If you’ve ever found yourself in a new city, then you know that getting from point A to point B through labyrinthine streets of staggering complexity, can be a pretty difficult task. Although sustainable businesses practices are almost exponentially increasing in popularity, linking these like-minded but spatially separated ventures often seems like a similarly difficult talk. FOODLOGICA is an innovative startup developed by CITIES Foundation to traverse the complex urban web to connect businesses through a safe, quick and sustainable last-mile food logistics service. Operating in the city of Amsterdam, FOODLOGICA’s fleet of e-trikes links local and consciously minded food producers, consumers, and businesses to one another.

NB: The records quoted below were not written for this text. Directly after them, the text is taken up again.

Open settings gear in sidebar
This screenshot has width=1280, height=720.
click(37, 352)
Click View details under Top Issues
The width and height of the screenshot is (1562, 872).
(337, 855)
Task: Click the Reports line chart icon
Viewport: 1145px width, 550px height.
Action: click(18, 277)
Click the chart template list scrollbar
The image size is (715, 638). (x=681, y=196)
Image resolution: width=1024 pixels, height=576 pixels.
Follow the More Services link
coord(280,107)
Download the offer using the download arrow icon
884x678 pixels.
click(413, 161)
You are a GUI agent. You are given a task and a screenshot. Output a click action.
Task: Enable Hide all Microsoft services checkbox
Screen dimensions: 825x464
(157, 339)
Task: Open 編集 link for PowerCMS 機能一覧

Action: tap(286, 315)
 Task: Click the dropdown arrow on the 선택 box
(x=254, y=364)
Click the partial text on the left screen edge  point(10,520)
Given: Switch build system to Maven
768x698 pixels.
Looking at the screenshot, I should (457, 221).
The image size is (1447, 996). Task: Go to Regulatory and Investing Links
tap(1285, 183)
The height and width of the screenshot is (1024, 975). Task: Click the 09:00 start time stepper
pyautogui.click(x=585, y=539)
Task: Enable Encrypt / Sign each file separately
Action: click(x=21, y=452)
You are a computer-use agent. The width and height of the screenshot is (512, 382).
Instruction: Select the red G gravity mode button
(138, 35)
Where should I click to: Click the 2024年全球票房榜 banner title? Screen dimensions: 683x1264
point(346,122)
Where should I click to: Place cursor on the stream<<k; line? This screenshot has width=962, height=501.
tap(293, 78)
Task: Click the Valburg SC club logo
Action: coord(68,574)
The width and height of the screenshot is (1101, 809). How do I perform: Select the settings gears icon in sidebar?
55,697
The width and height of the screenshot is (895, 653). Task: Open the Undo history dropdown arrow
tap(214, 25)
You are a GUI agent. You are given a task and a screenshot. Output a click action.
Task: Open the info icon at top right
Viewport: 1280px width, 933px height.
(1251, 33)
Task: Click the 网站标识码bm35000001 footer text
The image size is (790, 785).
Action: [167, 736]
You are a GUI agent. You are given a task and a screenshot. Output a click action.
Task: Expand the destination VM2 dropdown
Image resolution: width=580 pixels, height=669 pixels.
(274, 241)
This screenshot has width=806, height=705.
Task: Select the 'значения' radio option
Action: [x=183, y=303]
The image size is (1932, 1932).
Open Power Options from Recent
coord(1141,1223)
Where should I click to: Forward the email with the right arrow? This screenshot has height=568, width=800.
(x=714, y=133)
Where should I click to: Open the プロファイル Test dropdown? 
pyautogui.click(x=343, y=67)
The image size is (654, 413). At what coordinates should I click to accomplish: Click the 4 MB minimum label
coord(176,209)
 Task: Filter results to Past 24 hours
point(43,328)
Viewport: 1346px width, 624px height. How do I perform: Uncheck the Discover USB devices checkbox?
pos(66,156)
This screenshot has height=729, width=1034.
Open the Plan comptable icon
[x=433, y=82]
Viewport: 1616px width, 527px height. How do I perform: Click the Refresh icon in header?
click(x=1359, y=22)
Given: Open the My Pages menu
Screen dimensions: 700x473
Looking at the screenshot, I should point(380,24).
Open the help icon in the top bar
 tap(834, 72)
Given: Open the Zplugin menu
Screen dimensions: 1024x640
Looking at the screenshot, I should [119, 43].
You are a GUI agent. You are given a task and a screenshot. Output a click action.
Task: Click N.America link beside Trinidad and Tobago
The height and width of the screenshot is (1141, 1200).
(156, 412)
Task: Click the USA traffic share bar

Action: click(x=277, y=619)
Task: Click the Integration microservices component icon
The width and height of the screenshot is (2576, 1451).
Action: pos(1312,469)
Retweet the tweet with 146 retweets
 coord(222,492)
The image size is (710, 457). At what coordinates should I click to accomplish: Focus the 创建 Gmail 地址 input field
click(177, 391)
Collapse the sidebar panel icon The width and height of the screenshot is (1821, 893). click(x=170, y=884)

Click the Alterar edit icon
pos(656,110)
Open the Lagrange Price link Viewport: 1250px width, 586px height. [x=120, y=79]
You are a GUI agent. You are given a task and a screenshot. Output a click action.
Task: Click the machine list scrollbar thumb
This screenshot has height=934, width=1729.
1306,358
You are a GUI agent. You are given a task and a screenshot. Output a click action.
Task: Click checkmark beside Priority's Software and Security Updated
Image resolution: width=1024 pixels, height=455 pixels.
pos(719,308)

The ingenuity of CITIES’ latest enterprise comes in the form of portable transportation hubs able to be deployed and re-deployed in the most optimal locations throughout the city, effortlessly cutting delivery times. Being fully adaptable and flexible guarantees the fresh delivery of food throughout the city. Thus, FOODLOGICA is a striking example of what a truly modular, scalable and emission-free logistics service can offer. FOODLOGICA seeks to develop new standards of urban consumption through the creation of a strong network of partnerships with like-minded and sustainability conscious businesses. With its deliveries as sustainable brands, the enterprise promotes, empowers, and strengthens relationships between these local ventures throughout the city; from cafes and chefs, to web-shops and restaurants.
Every part of the operation is inherently designed to maximize sustainability. FOODLOGICA’s entire arsenal; from its E(lectric)-trikes, to its transportation hubs, are sustainably sourced from the Netherlands and Germany. As for the transportation hubs themselves, they have been renovated from old shipping containers and have been designed to harness solar energy, providing an off-grid renewable source of power for the fleet of E-trikes.
“WHILE THE “LAST MILE” PROBABLY REPRESENTS THE GREATEST CHALLENGE FOR GLOBAL ECONOMIC DEVELOPMENT, IT ALSO REPRESENTS A SIGNIFICANT OPPORTUNITY FOR INNOVATORS TO COME TOGETHER ACROSS SECTORS AND ACROSS BORDERS. AND IF EXECUTED CORRECTLY, THE IMPACT COULD BE UNPRECEDENTED” -FORBES
You may be asking what ‘last-mile’ logistics are, what significance they have to the daily flow of life, and what difference they make to sustainability. The ‘last-mile’, as the name suggests, is the transportation of good from a delivery hub to their final destination, wherever that may be. Traditional last-mile food logistics, using standard fossil-fuel burning vans, not only contribute vast quantities of CO2 into the atmosphere (20% of annual CO2 emissions are caused by transportation logistics), but the army of logistics vehicles also substantially add to the already saturated road network – and of course, no-one likes being stuck in traffic. In Amsterdam alone, congestion costs an estimated €2Bn each year. FOODLOGICA’s E-trikes are potential to dramatically alleviate intercity congestion and emissions. In further comparison, using E-trikes for last-mile logistics are twice as fast, less expensive and more environmentally – what’s not to love?! FOODLOGICA provides the all too often missing link for a fully localized and sustainable food chain – while also cutting inner-city congestion.
After already winning awards for its innovative and sustainable business model, FOODLOGICA has recently announced their strategy to further expand. They are aiming to introduce their innovative energy-generating transportation hubs in three strategic locations within Amsterdam, extending its fleet to 18 emission-free vehicles. With these three hubs alone, over 132,000Kgs of CO2 can be prevented from entering the atmosphere each year. CITIES Foundation is fundamentally committed to the triple bottom line, striving for social sustainability, not just environment. Therefore, FOODLOGICA is looking to employ 1/3 of its labor-force from work integration programs, translating these environmental benefits also societal prosperity.